Stanford UniversityThe Center for Research on Fundamental Models (CRFM) released the Massive Multitask Language Understanding on HELM ranking on June 11.Among the top ten language models, two are from Chinese manufacturers., respectively Alibaba's Qwen2 Instruct (72B) and Zero One Everything's Yi Large (Preview).
It is reported that the Large-Scale Multi-Task Language Understanding Evaluation (MMLU on HELM) uses a test method proposed by Dan Hendrycks et al. to measure the accuracy of text models in multi-task learning. This test includes basic mathematics, American history, computer science, law and other fields. 57 missionsTo get a high score on this test, a model must have extensive world knowledge and problem-solving skills. IT Home attached rankings are as follows:
▲ Image source: Stanford University Center for Basic Model Research official website
- 1. Claude 3 Opus (20240229): Anthropic (USA, Amazon investment)
- 2. GPT-4o (2024-05-13): OpenAI (USA)
- 3. Gemini 1.5 Pro: Google (USA)
- 4. GPT-4 (0613): OpenAI (USA)
- 5. Qwen2 Instruct (72B): Alibaba (China)
- 6. GPT-4 Turbo (2024-04-09): OpenAI (USA)
- 7. Gemini 1.5 Pro (0409 preview): Google (USA)
- 8. GPT-4 Turbo (1106 previews): OpenAI (USA)
- 9. Llama 3 (70B): Meta (USA)
- 10. Yi Large (Preview): Zero One Everything (China)

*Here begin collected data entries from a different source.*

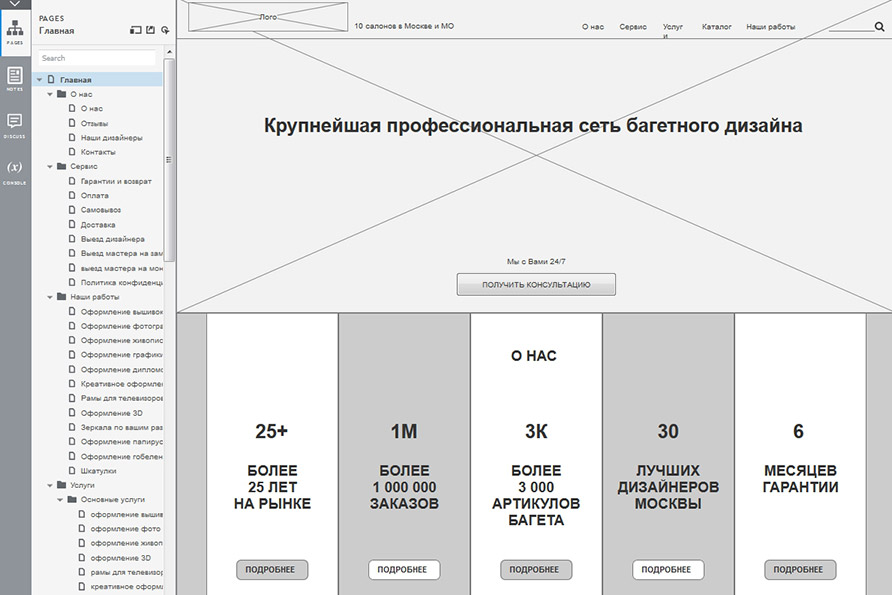
Task: Open the Notes panel
Action: point(15,78)
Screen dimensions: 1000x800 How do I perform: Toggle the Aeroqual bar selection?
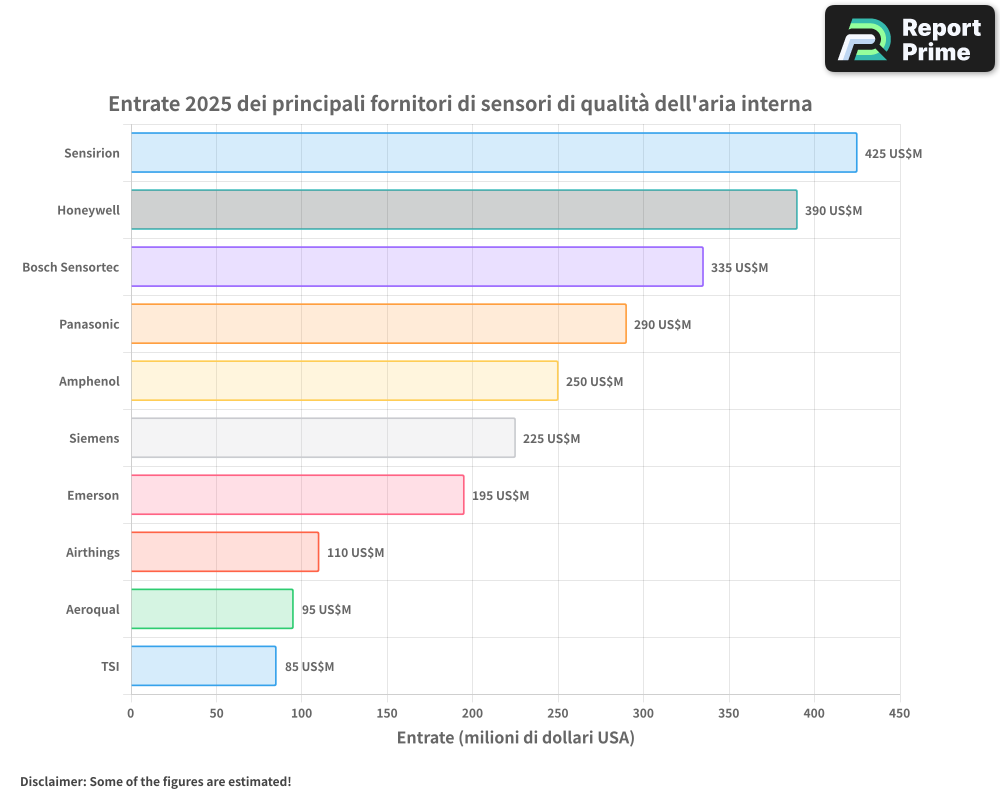coord(210,609)
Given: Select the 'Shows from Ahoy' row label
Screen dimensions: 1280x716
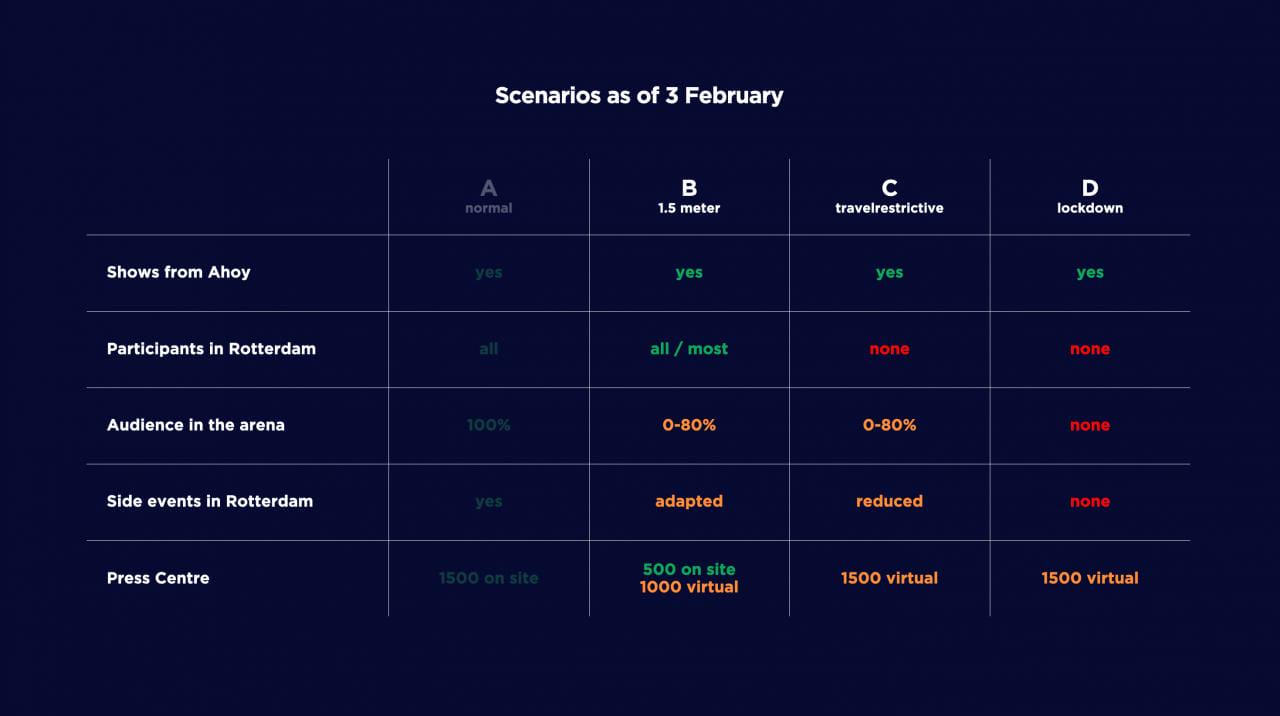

Qwen2 is an open-source large language model developed by Alibaba and released on June 6 this year. The Qwen2 series includes five pre-trained and instruction fine-tuning models of different sizes, including Qwen2-0.5B, Qwen2-1.5B, Qwen2-7B, Qwen2-57B-A14B and Qwen2-72B; supports data training in 27 additional languages in addition to English and Chinese; Qwen2-7B-Instruct and Qwen2-72B-Instruct support long 128K The context of a token.
Yi Large is a closed-source large model developed by Zero One Everything. The Yi model series is based on 6B and 34B pre-trained language models, and then expanded to chat models,200K Long context model, deep upgrade model and visual language model. The official claimed that "it outperforms leading models such as GPT-4 and Claude 3 Opus in key benchmark scores."